Edit: Setting the max speed for walls to 50 mm/s solved it! I feel like this should be limited when you select the filament, but oh well.

Hey, so I have recently gotten a Bambu A1 and got a roll of PLA and PETG. The PLA is printing very nicely out of the box but the PETG not so much. Since I’m still very much at the beginning of my 3D printing journey, I don’t really have a good way of drying my PETG yet, I just stuffed it in a plastic ziplock bag with all the desiccant bags I got from the rolls and printer and stored it that way. I’m already planning to print myself a filament enclosure, I just haven’t gotten around to buying the bearings, etc for it.

I’ve done some functional prints with no angled (overhanging) walls and they have turned out pretty good. When printing on supports the overhangs are ugly af, but no weird pattern like this.

The issue I’m tracking down seems to occur on ~60+° overhangs, that really shouldn’t be an issue.

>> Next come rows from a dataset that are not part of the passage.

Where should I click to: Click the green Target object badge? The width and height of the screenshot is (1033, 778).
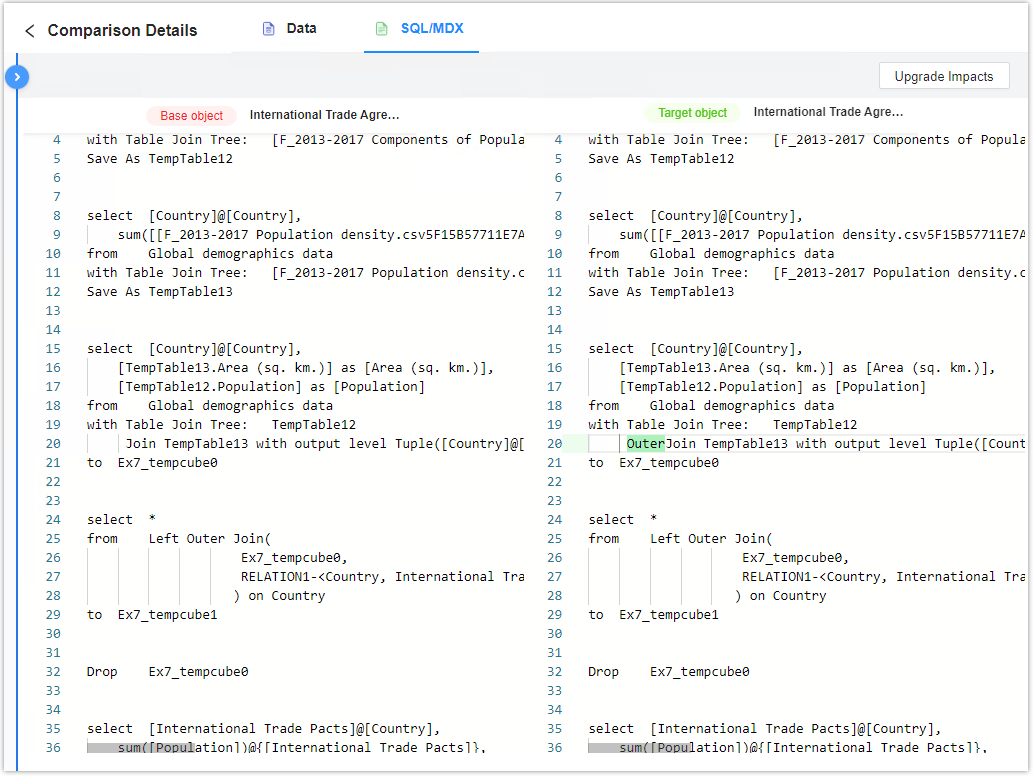tap(692, 113)
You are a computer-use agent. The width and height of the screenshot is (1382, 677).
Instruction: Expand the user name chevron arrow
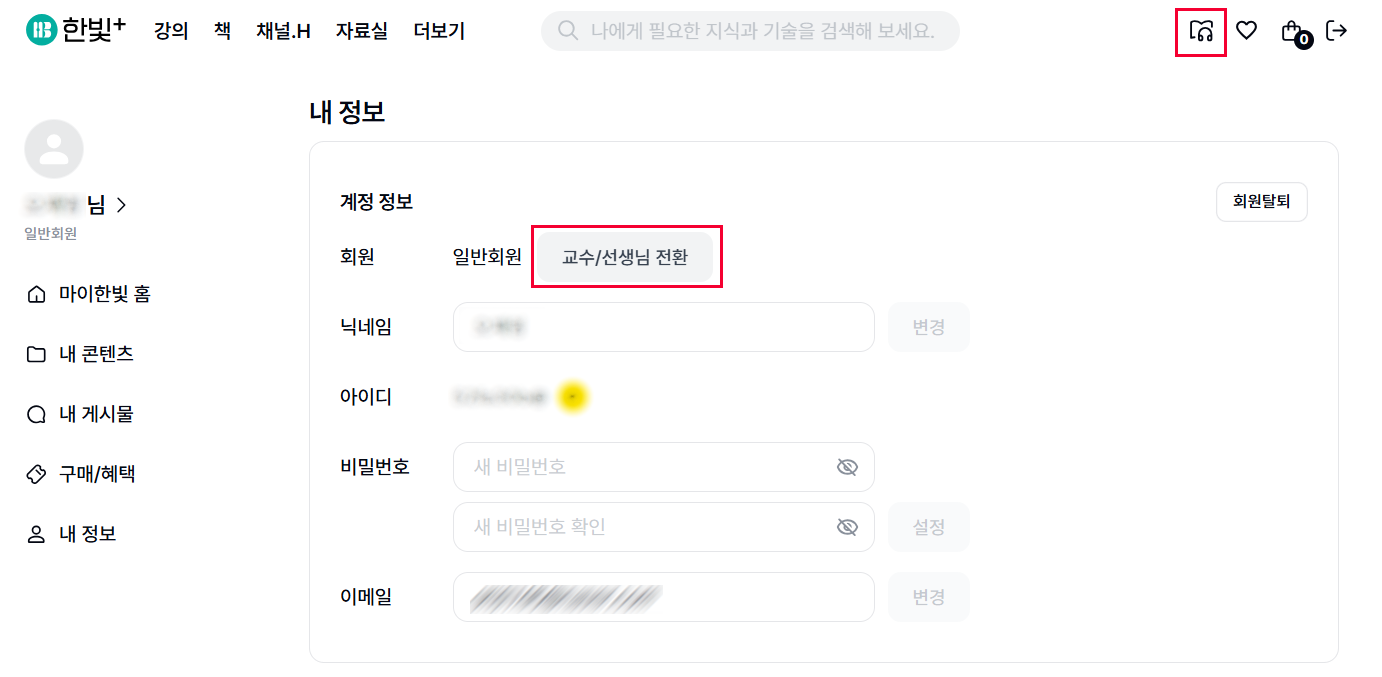coord(121,205)
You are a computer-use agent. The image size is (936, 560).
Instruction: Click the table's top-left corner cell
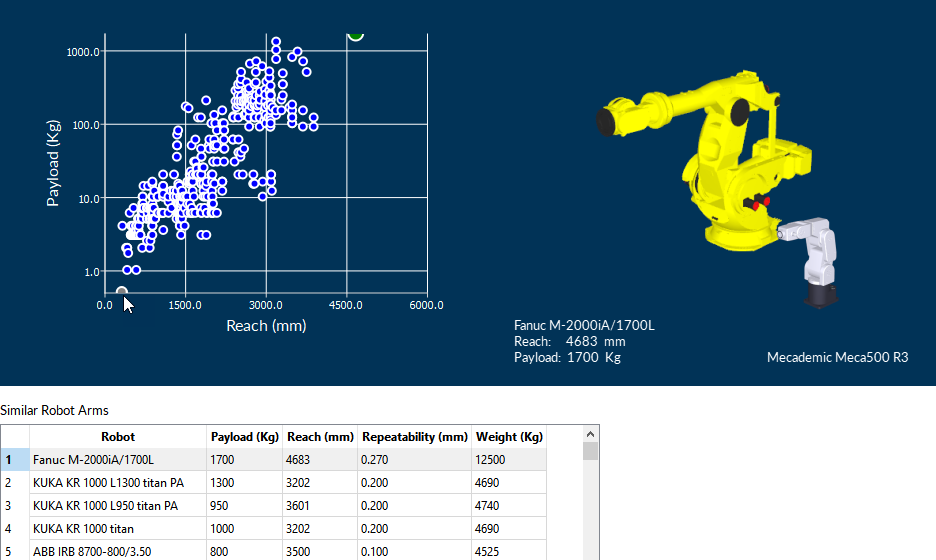(15, 437)
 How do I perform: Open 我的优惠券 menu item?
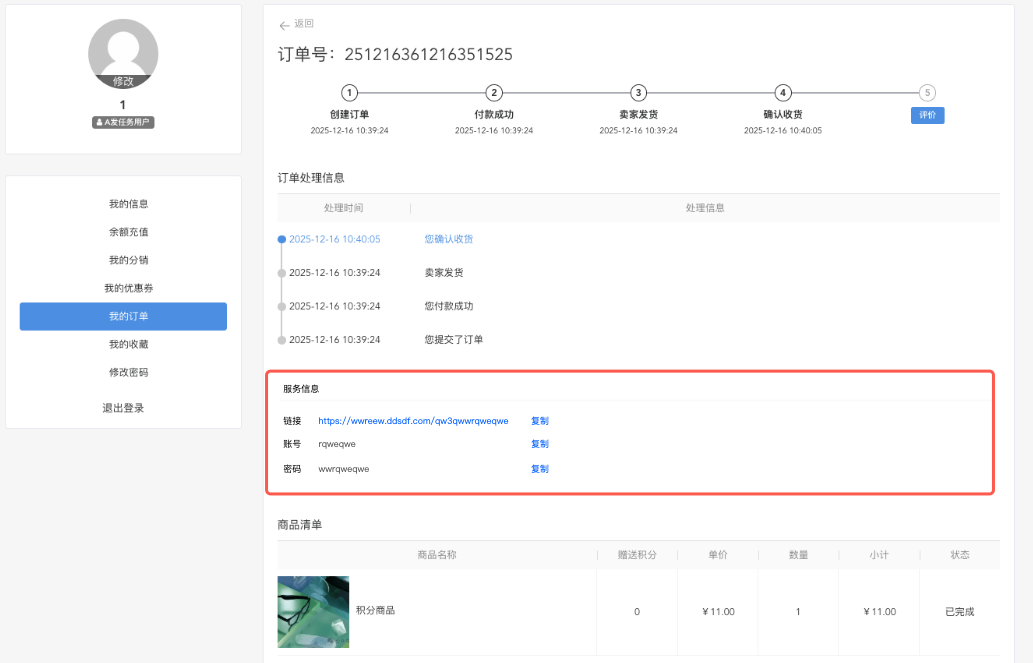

I’ve done a sliced test print and took some photos, any idea what causes this?
Thanks :)

Bambu A1, standard 0.4mm nozzle
Bambu PETG Basic filament and profile using Bambu Studio
Some settings I played around with was flow rate (0.94->0.95) and layer height (0.2mm -> 0.15mm) but it seems to make no difference.

(note, on some of them the part is photographed upside down.)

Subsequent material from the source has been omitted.